## THE INPUT
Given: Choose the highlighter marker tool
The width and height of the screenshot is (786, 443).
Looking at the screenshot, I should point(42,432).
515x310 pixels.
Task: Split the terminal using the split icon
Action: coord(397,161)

## GOAL OF THE EXERCISE
Set down the whole of the material again, exactly.

## SOLUTION FOR THIS PROBLEM
Given: Choose the highlighter marker tool
The width and height of the screenshot is (786, 443).
Looking at the screenshot, I should point(42,432).
515x310 pixels.
Task: Split the terminal using the split icon
Action: coord(397,161)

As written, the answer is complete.